**Exercise directions:** Rewrite the data below with every "dialog" changed to "window" and nothing else altered, and leave the pictures out.

**Dataset extract:**
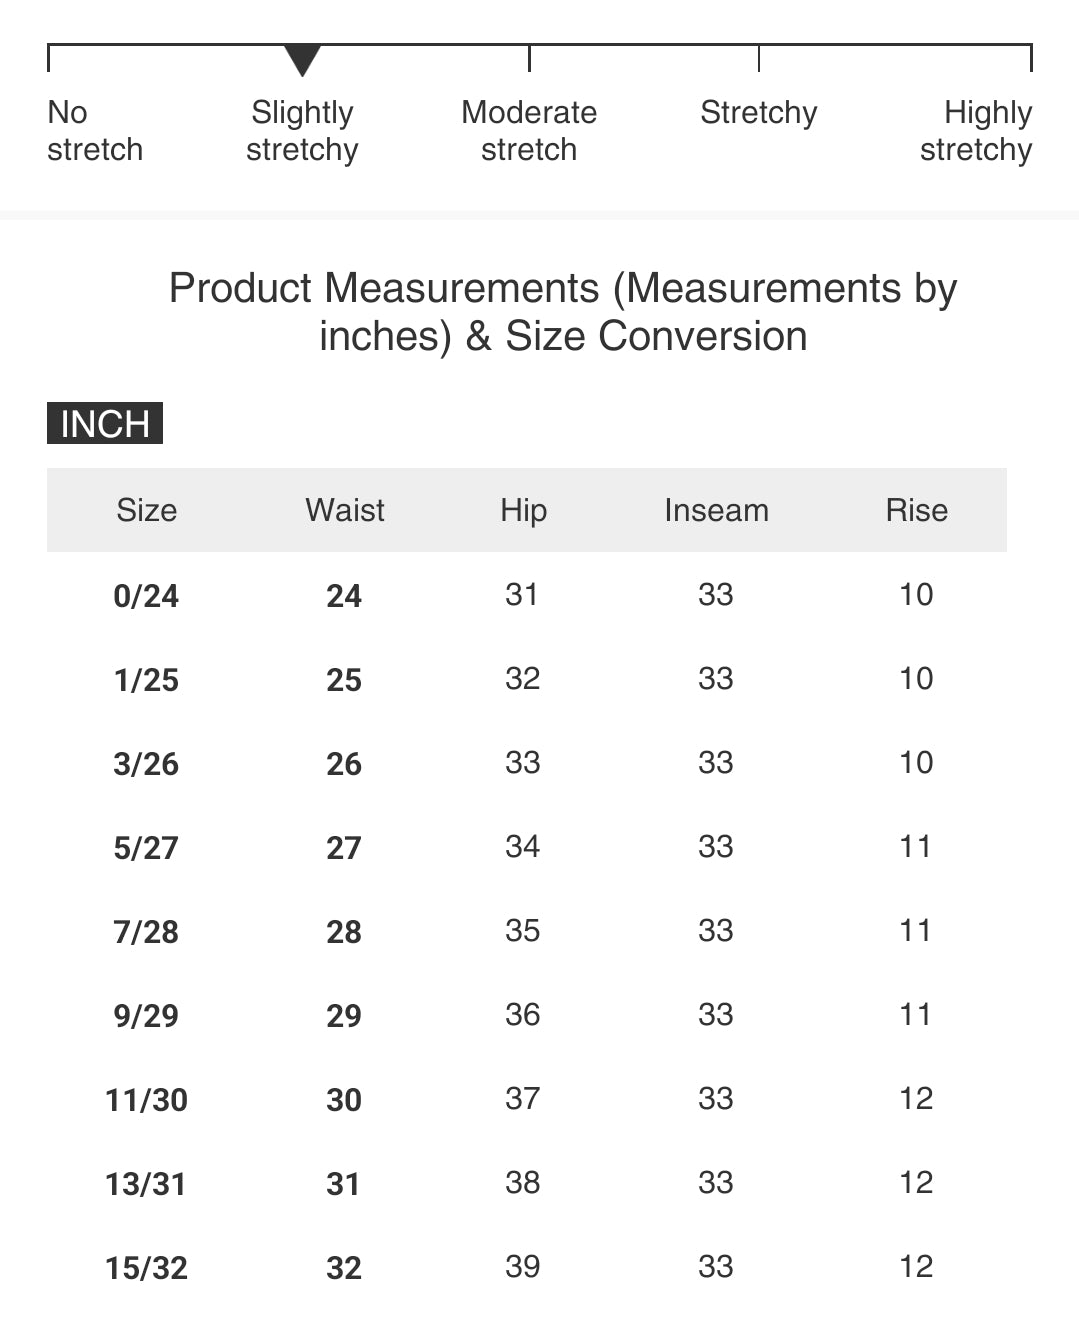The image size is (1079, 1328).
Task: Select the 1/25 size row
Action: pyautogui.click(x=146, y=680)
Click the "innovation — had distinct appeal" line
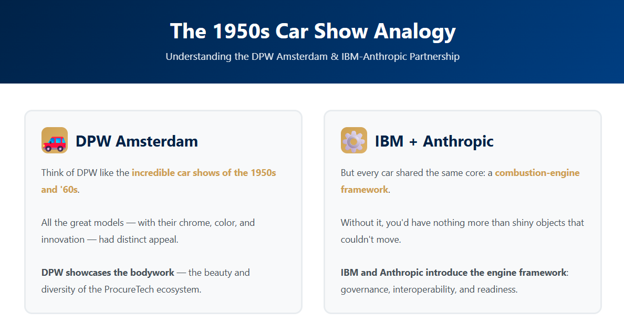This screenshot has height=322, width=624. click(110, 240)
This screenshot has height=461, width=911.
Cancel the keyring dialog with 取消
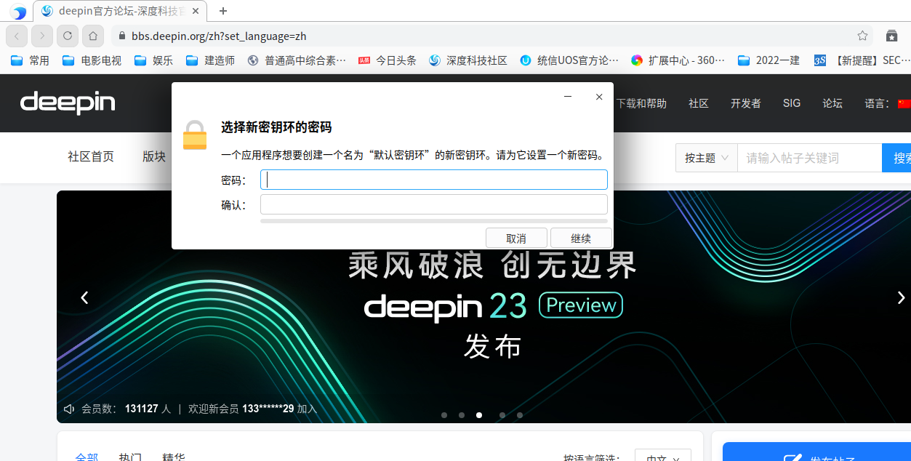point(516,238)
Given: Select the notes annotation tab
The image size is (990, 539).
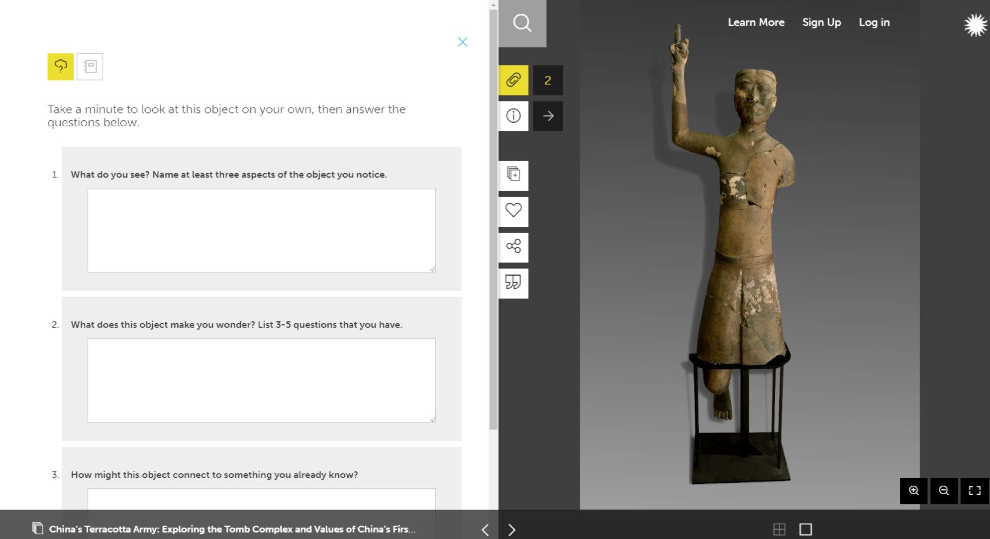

**Output below:**
The image size is (1079, 1328).
Task: Select the 1/25 size row
Action: pyautogui.click(x=146, y=680)
Click the "innovation — had distinct appeal" line
This screenshot has height=322, width=624. click(110, 240)
This screenshot has height=461, width=911.
Cancel the keyring window with 取消
point(516,238)
Given: Select the notes annotation tab
The image size is (990, 539).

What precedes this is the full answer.